#### Source records
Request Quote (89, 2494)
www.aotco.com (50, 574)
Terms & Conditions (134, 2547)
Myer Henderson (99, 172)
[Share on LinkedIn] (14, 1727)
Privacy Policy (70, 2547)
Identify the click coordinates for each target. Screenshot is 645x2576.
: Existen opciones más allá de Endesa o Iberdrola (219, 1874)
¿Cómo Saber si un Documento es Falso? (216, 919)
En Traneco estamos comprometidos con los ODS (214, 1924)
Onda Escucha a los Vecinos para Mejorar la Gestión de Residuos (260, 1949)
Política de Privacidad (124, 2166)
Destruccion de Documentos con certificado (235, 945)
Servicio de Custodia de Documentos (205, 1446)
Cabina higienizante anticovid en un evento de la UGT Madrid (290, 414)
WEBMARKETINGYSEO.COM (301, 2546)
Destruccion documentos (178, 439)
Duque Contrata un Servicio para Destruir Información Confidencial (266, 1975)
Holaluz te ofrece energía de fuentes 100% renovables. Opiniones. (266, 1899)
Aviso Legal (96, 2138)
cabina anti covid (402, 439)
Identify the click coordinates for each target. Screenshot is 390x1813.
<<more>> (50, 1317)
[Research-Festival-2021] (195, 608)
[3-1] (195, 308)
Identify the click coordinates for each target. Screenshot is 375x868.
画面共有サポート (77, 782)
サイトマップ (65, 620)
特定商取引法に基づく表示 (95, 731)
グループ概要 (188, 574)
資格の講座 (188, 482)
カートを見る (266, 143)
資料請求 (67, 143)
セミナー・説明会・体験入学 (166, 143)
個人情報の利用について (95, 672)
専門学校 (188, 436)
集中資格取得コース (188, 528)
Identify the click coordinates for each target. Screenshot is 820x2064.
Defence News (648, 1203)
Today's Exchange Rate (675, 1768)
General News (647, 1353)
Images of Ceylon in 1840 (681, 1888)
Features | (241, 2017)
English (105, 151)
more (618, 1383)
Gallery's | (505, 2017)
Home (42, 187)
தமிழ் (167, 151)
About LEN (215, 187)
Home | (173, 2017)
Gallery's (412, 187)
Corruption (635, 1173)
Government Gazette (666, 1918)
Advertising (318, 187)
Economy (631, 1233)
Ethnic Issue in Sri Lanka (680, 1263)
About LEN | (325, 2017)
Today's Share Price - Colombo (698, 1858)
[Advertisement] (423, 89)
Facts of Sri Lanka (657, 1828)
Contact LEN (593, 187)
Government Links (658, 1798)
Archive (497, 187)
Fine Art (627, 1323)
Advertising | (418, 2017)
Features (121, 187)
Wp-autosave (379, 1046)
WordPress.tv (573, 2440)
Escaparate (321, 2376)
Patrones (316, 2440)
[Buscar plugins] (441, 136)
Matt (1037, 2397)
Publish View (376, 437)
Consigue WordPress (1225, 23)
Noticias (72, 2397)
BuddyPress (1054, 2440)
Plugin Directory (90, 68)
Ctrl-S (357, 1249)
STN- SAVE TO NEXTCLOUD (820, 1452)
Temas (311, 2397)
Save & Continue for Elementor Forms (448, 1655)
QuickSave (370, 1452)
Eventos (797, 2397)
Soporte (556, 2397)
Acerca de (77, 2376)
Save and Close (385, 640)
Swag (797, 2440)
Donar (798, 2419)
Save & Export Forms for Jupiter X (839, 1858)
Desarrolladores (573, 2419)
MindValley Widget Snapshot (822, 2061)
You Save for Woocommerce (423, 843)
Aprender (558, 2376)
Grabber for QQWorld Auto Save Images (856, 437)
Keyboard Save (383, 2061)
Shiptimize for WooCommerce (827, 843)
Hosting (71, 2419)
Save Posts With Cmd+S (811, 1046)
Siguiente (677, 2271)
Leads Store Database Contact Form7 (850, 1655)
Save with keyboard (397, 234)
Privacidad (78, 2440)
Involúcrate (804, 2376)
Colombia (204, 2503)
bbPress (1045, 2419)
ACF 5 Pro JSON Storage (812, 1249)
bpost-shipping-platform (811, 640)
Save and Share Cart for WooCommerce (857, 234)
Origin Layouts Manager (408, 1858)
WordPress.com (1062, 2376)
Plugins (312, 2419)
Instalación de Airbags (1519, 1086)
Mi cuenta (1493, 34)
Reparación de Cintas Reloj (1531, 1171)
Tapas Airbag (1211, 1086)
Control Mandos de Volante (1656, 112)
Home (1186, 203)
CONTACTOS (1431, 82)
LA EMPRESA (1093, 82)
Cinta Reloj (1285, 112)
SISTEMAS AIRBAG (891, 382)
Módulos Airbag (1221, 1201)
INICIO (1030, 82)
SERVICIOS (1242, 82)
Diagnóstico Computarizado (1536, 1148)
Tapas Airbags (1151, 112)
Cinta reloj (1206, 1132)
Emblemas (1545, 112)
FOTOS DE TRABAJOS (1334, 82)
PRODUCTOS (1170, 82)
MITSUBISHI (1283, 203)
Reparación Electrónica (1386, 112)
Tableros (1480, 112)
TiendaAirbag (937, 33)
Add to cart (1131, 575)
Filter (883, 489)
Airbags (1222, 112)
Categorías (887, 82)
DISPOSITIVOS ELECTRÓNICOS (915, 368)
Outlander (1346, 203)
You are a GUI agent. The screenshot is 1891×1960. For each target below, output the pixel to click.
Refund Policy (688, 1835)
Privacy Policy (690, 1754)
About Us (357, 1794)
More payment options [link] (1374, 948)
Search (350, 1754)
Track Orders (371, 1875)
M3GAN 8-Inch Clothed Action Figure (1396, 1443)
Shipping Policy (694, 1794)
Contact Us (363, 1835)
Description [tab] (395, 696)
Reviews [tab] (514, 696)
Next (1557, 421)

#### Action item
Transcribe the records above exactly, beginning at the line that contains "Desarrolladores (573, 2419)" and ending with the line that contains "Outlander (1346, 203)", both included, and nothing else.

#### Exercise response
Desarrolladores (573, 2419)
MindValley Widget Snapshot (822, 2061)
You Save for Woocommerce (423, 843)
Aprender (558, 2376)
Grabber for QQWorld Auto Save Images (856, 437)
Keyboard Save (383, 2061)
Shiptimize for WooCommerce (827, 843)
Hosting (71, 2419)
Save Posts With Cmd+S (811, 1046)
Siguiente (677, 2271)
Leads Store Database Contact Form7 (850, 1655)
Save with keyboard (397, 234)
Privacidad (78, 2440)
Involúcrate (804, 2376)
Colombia (204, 2503)
bbPress (1045, 2419)
ACF 5 Pro JSON Storage (812, 1249)
bpost-shipping-platform (811, 640)
Save and Share Cart for WooCommerce (857, 234)
Origin Layouts Manager (408, 1858)
WordPress.com (1062, 2376)
Plugins (312, 2419)
Instalación de Airbags (1519, 1086)
Mi cuenta (1493, 34)
Reparación de Cintas Reloj (1531, 1171)
Tapas Airbag (1211, 1086)
Control Mandos de Volante (1656, 112)
Home (1186, 203)
CONTACTOS (1431, 82)
LA EMPRESA (1093, 82)
Cinta Reloj (1285, 112)
SISTEMAS AIRBAG (891, 382)
Módulos Airbag (1221, 1201)
INICIO (1030, 82)
SERVICIOS (1242, 82)
Diagnóstico Computarizado (1536, 1148)
Tapas Airbags (1151, 112)
Cinta reloj (1206, 1132)
Emblemas (1545, 112)
FOTOS DE TRABAJOS (1334, 82)
PRODUCTOS (1170, 82)
MITSUBISHI (1283, 203)
Reparación Electrónica (1386, 112)
Tableros (1480, 112)
TiendaAirbag (937, 33)
Add to cart (1131, 575)
Filter (883, 489)
Airbags (1222, 112)
Categorías (887, 82)
DISPOSITIVOS ELECTRÓNICOS (915, 368)
Outlander (1346, 203)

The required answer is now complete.